Environment
Vietnam steps up fight against pollution in 2020
  • | VNA | January 04, 2020 09:06 AM
Various environmental incidents in 2019 have forced Vietnam’s people and Government to face a reckoning.




Waste piles up on Hanoi’s Lo Duc street (Photo: VNA)

Minister of Natural Resources and Environment Tran Hong Ha said air pollution, especially in Hanoi and Ho Chi Minh City, had constantly worsened, although some measures had been taken to ease the situation.


Since September 2019, air quality in Hanoi has drastically dropped with air quality index (AQI) reaching very unhealthy levels of above 200 and hazardous levels of above 300.

Independent tracking systems of PAM Air and AirVisual have reported air pollution spreading across the northern region, mostly in Hai Phong, Quang Ninh and Thai Nguyen where coal-fired power stations are operated.
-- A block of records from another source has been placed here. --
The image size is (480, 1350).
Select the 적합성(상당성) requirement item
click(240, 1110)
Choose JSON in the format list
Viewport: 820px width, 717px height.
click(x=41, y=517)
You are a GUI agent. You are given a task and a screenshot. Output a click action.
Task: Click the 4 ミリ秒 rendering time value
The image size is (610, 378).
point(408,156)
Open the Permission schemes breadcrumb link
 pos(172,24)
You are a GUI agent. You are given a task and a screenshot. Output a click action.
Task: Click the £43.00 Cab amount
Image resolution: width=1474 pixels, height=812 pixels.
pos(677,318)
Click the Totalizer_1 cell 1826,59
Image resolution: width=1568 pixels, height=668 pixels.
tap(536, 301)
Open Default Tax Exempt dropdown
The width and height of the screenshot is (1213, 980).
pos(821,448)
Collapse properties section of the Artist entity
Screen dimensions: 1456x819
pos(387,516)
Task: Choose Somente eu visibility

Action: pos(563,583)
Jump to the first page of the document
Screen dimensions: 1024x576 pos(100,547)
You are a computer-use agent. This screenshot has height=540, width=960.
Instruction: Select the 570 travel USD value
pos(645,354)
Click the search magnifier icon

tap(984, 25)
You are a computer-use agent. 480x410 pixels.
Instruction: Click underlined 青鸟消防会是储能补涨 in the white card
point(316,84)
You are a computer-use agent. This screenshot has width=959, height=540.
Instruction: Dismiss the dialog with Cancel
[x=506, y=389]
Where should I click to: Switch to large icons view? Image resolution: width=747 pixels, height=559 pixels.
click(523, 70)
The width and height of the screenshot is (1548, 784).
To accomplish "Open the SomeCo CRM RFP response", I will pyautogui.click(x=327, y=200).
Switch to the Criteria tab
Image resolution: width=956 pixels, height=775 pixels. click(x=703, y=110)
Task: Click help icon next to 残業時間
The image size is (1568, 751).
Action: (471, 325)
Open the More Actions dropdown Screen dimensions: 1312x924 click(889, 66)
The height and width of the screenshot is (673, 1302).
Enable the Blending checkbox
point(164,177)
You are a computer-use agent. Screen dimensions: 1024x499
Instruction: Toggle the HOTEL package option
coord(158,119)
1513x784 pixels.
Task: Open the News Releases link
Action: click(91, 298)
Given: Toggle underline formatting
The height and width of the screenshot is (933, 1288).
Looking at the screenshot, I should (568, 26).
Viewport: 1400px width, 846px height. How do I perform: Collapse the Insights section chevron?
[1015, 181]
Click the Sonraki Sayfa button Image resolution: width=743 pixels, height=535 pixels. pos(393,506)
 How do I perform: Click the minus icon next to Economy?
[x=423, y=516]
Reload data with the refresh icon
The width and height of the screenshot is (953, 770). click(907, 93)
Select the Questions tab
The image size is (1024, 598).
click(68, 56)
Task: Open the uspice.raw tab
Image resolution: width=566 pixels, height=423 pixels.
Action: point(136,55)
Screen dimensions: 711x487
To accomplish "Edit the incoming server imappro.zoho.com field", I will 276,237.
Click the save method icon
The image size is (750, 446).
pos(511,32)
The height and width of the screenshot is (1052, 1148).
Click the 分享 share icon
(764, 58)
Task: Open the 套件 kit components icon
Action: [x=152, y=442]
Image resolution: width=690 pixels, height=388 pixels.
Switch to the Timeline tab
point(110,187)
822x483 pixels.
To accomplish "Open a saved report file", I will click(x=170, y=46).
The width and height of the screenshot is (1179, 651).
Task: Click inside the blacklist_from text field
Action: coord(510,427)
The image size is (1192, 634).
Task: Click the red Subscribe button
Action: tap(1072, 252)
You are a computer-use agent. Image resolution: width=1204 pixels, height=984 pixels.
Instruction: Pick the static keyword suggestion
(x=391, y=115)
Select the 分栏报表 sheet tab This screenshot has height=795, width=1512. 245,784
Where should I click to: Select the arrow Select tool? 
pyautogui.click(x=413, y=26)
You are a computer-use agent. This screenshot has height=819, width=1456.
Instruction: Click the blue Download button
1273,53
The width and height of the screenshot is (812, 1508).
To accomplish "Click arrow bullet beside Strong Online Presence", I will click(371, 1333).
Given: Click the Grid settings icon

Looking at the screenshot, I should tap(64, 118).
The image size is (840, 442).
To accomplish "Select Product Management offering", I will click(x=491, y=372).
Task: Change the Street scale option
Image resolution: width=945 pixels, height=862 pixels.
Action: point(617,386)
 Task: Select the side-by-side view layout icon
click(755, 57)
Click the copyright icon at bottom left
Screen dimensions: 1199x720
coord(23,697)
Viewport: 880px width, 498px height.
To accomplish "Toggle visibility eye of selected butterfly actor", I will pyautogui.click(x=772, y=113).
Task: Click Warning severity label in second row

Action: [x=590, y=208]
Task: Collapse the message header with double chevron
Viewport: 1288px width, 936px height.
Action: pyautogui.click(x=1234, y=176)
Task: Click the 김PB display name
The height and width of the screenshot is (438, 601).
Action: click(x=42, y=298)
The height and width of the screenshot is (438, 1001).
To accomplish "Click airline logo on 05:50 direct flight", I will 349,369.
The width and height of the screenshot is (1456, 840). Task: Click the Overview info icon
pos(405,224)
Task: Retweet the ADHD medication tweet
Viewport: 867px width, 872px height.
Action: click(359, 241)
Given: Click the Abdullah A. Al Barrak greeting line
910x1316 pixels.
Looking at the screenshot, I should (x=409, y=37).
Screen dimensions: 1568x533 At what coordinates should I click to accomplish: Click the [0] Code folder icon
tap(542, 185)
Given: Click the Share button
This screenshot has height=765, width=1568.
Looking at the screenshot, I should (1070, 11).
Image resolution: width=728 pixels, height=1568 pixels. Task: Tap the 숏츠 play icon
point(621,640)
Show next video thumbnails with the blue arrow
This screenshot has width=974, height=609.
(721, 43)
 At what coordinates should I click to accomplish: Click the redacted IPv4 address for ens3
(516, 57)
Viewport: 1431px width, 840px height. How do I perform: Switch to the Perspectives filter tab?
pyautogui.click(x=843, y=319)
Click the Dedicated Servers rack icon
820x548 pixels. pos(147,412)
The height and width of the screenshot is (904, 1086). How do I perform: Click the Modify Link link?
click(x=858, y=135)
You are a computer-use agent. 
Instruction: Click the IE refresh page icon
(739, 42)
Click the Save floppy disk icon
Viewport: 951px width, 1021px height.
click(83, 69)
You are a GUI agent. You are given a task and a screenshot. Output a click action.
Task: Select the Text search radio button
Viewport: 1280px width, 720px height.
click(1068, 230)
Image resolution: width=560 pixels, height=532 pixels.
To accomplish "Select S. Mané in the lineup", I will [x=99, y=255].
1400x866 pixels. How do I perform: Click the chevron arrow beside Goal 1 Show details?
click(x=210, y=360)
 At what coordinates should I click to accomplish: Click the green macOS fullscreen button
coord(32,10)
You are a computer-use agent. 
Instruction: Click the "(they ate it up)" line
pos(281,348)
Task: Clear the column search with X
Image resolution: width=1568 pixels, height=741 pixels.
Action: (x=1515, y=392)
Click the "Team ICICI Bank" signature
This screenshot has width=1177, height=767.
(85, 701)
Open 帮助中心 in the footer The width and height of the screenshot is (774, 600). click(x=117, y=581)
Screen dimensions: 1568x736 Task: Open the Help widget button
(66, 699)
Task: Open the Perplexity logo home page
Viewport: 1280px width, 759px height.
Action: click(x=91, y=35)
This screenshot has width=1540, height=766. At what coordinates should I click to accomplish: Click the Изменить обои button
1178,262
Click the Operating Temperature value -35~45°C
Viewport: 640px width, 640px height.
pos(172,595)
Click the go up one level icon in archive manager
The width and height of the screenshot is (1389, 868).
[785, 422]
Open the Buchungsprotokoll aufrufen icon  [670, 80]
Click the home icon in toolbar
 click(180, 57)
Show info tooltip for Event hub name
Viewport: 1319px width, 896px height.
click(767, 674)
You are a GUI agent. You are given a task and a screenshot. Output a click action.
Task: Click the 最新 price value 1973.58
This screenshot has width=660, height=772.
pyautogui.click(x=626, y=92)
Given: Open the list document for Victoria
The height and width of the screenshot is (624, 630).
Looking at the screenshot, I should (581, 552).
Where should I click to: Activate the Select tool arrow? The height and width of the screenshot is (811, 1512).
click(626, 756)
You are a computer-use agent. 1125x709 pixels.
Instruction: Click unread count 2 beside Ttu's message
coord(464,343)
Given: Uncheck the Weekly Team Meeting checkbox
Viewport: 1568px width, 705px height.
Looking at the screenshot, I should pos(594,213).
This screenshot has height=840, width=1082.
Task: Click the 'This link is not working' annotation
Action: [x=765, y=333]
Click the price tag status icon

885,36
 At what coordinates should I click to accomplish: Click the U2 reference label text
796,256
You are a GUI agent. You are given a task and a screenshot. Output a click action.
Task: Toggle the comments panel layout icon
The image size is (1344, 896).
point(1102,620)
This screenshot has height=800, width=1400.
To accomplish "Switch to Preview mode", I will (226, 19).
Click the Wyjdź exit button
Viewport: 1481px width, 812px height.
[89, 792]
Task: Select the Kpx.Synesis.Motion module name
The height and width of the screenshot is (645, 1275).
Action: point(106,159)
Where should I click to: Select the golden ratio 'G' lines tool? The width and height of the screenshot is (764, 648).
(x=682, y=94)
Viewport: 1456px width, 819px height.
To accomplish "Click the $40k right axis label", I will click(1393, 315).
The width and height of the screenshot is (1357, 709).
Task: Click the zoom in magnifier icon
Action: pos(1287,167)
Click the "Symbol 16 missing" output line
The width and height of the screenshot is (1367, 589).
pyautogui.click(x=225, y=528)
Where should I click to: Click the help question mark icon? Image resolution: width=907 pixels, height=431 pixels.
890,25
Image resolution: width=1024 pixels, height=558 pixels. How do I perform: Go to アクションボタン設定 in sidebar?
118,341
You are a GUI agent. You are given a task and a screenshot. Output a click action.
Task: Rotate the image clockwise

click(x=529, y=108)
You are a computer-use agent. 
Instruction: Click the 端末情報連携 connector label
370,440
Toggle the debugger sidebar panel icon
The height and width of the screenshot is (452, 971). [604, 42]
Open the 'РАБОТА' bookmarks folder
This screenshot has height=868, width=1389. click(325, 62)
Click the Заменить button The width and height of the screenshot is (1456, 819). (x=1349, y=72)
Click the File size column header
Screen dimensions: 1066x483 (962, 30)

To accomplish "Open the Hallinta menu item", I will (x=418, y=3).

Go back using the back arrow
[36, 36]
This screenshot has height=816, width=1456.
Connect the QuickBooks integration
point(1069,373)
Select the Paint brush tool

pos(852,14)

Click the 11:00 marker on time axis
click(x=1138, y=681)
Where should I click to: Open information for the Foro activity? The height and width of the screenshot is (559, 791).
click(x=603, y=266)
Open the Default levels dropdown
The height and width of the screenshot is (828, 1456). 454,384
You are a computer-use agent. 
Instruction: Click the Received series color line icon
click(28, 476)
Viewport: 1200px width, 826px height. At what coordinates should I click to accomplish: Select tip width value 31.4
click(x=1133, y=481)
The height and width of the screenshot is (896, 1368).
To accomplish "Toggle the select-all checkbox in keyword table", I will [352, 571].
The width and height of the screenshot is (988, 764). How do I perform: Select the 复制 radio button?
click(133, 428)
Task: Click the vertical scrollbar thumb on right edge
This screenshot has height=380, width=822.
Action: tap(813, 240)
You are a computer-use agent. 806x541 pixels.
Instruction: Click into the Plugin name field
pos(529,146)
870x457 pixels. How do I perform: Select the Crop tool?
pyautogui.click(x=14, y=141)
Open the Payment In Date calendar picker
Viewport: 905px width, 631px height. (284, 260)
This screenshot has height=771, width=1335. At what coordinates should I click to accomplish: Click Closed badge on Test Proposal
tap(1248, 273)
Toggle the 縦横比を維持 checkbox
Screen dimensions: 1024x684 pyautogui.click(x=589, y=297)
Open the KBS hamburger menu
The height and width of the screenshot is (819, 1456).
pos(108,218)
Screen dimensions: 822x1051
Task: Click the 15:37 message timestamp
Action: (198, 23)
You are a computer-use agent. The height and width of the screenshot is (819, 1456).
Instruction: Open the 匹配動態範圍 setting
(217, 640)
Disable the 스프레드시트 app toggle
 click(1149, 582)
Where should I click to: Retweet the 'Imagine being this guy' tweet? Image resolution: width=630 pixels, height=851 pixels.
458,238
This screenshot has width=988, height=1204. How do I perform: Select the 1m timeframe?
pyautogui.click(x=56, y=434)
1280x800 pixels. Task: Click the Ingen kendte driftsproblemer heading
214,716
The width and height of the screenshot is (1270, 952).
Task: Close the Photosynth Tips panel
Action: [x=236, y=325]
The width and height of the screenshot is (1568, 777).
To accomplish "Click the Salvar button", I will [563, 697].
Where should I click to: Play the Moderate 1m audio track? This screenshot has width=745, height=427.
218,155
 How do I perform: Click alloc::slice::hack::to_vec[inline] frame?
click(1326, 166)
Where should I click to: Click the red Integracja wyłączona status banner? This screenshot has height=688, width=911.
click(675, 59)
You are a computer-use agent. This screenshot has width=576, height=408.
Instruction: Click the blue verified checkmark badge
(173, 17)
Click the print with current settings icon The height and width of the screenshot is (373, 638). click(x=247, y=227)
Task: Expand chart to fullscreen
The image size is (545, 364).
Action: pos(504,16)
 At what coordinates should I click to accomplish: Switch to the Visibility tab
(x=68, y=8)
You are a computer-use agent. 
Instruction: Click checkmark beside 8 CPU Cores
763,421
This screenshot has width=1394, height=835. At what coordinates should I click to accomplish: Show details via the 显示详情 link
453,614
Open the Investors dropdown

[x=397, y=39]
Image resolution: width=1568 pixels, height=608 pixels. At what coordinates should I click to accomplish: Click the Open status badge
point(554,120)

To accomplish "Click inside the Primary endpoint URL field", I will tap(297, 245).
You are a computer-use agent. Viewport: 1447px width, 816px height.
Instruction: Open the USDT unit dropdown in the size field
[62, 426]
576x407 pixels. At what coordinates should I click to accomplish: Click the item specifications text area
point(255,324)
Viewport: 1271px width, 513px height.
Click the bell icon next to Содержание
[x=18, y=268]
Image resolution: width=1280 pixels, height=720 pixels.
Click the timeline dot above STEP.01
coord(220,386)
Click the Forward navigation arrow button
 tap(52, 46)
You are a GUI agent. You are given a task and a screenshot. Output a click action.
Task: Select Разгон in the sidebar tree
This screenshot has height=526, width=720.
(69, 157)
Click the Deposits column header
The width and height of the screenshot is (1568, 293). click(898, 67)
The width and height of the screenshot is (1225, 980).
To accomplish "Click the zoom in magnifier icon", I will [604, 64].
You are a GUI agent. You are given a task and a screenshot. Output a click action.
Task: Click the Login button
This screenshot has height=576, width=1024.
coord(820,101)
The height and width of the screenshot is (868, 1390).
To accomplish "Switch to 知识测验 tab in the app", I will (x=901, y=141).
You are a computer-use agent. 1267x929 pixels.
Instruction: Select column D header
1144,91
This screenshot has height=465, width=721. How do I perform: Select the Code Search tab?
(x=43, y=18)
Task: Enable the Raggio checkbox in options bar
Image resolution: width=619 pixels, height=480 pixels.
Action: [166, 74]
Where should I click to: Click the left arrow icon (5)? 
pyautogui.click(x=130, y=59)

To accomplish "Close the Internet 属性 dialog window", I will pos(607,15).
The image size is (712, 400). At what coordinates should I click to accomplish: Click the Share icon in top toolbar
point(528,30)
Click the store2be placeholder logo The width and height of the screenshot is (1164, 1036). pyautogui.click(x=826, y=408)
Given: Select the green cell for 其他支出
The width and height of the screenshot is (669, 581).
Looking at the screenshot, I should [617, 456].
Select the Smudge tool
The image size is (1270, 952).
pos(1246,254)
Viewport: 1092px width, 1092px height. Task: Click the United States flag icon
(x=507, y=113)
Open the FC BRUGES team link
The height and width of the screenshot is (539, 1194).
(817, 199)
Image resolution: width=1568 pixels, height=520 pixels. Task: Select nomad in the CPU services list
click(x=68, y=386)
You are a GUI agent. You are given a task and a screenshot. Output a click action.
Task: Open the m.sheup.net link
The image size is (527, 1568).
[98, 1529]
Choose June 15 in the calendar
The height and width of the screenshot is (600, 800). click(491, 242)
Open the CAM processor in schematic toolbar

The warehouse fire at Rang Dong Company in Hanoi’s Thanh Xuan district on August 28, 2019 leaked up to 27.2 kg of mercury into the environment, posing direct threats to human health and environment. The Ministry of Natural Resources and Environment (MoNRE) asked local authorities to inspect all facilities using toxic and dangerous chemicals located in urban areas and move such facilities from the inner city.

Deputy Minister of Environment and Natural Resources Vo Tuan Nhan said Vietnam was facing enormous challenges including alarming plastic pollution. Each Vietnamese family uses an average five to seven plastic bags per day, contributing to millions of used plastic bags discharged into the environment daily. The huge consumption of single-use plastic utensils puts Vietnam in 17th place in the world’s most plastic polluted countries.

Solid waste is being generated at breakneck speed. Data from Vietnam Environment Administration (VEA) reveals that cities dump some 38,000 tonnes of solid waste per day, while the number at rural areas is 32,000 tonnes, and most of it is not classified.

Hanoi and HCM City are choked in plastic with about 80 tonnes of plastic waste discharged daily. Meanwhile, most waste is buried and the percentage of solid waste being is recycled low.

The rising number of vehicles worsens the situation, Ha said.

Hanoi, for example, has about 5.8 million motorbikes and hundreds of thousands of cars.

Vietnam’s two economic engines – Hanoi and HCM City – are being put under tremendous pressure of urban development. HCM City is surrounded by nearly 1,000 factories in outlying districts and neigbouring provinces while Hanoi hosts some 1,000 different construction sites and expects to see more in 2020.

To deal with air pollution, MoNRE asked ministries, local authorities and agencies to foster air quality monitoring in urban areas for accurate evaluation and prompt warnings. Street dust cleaning and traffic separation are short-term solutions to reduce air pollution.

In 2020, MoNRE will work with the Ministry of Construction to compose new regulations on environmental protection for construction sites and work on energy transition. Hanoi plans to ban coal-burning briquettes by 2021 and tighten management over crop burning in rural districts.

On waste issues, the Government is working with embassies and global funds to help Vietnam establish an ocean waste response centre.

Tax for plastic manufactures has been raised to the highest level of 50,000 VND per kg (2.15 USD). However, the incentive cannot reduce the consumption of plastic goods if the Government is unable to impose tax on customers.

MoNRE plans to issue policies and mechanisms encouraging the reuse, reduction, and recycling of solid waste, develop and implement waste treatment technology.